The way to specify the photometry has also changed. Now, if you deal with a LGS, you specify a power and a return per watt, not anymore a magnitude (magnitude are still ok for a NGS). Also, everything -in term of zeropoints- is now specified at the entrance of the telescope: gs.zeropoint is now the number of photons for a zero mag star per sec per pupil at M1 (it used to be detected by the WFS). gs.lgsreturnperwatt is also in photons at M1. Instead, I have added a wfs.optthroughput parameter to specify the optical throughput of each WFS. Please set it, as it defaults to 1.
In summary, the following keywords were added in the parfile:
- gs.lgsreturnperwatt
- gs.zenithangle
- wfs.laserpower
- wfs.rayleighflag
- wfs.optthroughput

07 June 2004

CVS and bug fixes

YAO is now under CVS. I have had Craig set up an account for me in the main Gemini CVS server (thanks Craig). This is purely for development though (only Ralf and myself have an account) and the main download is still from these pages.

We are now at version 3.2.3, which fixes a few bugs:

"~/Yorick/fftw_wisdom.dat" can now be created properly under linux.
I am now using convol instead of convVE for the creation of the influence functions when dm.elt=1, so this should work under linux too.

23 May 2004

Update

I have been presenting yao at the PSF reconstruction meeting in Victoria and several people have downloaded it.

Ralf submitted many bug reports/comments.
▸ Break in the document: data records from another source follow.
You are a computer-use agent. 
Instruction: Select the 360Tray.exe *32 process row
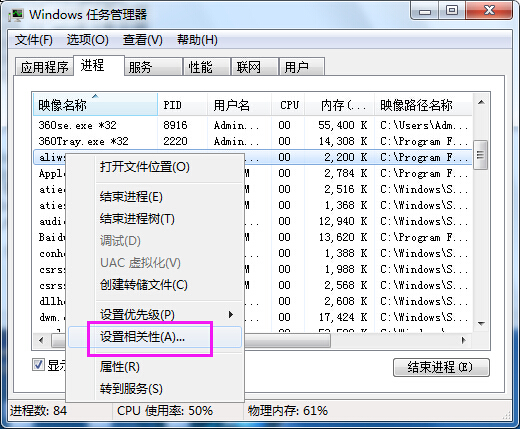(253, 141)
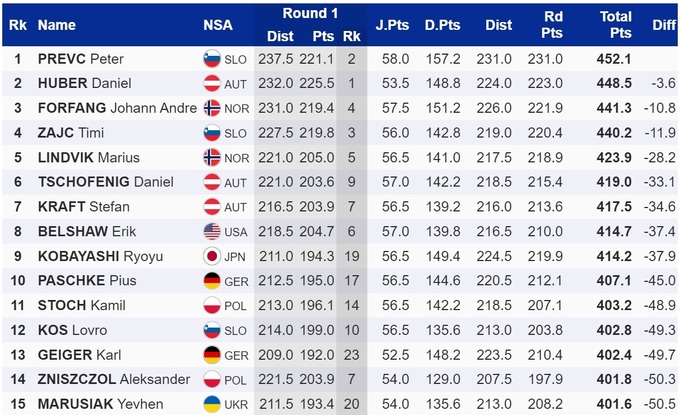Click the Slovenian flag beside Prevc Peter
The image size is (680, 415).
211,59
Miska pointed out a bug in create_phase_screens, linked to SIGFPE being triggered by a division by zero. I did not see the problem on my G4 (I should have seen it on the G5 but did not bother going thru the phase screen creation phase there). I have patched the problem in turbulence.i and put the new release on the web pages.

30 April 2004

New features

In the new version 3.2.1, I have implemented sky noise and dark current, both for the SHWFS and the curvature WFS.

I have added some test parfiles in the examples directory (yao/examples). New users can test their distribution by running #include "test-all.i" in this directory. It's relatively fast, and test various configs (SHWFS method 1 and 2, with splitted subsystem, and a CWFS case).

6 April 2004

Update of the web site, cont'd

I have now updated almost all the pages, consistent with the new structure of yao-3.0. In particular, I have updated all the install instructions, the data structures and the main page. Still to complete is the "Example and scripts" and the screenshots pages. In parallel, I am still working at completing the new package structure. Everything (include files and compiled C routines) now resides in Y_SITE/contrib/yao/.

4 April 2004

Update of the web site

I have updated the web site, adding new performance results, and the weblog/news (this very page).

2004

Porting to FFTW!

Done ! I have relatively painleslly ported the fast (VE) C routines to using FFTW. It is almost as fast as the apple veclib (but not quite so, so I am keeping both). This means that YAO now runs on Linux! I have installed it on heze (2.8GHz Dual Athlon) and it gives nice results, although lono (Dual 2GHz G5) with the veclib FFTs is still faster (more details in performance page).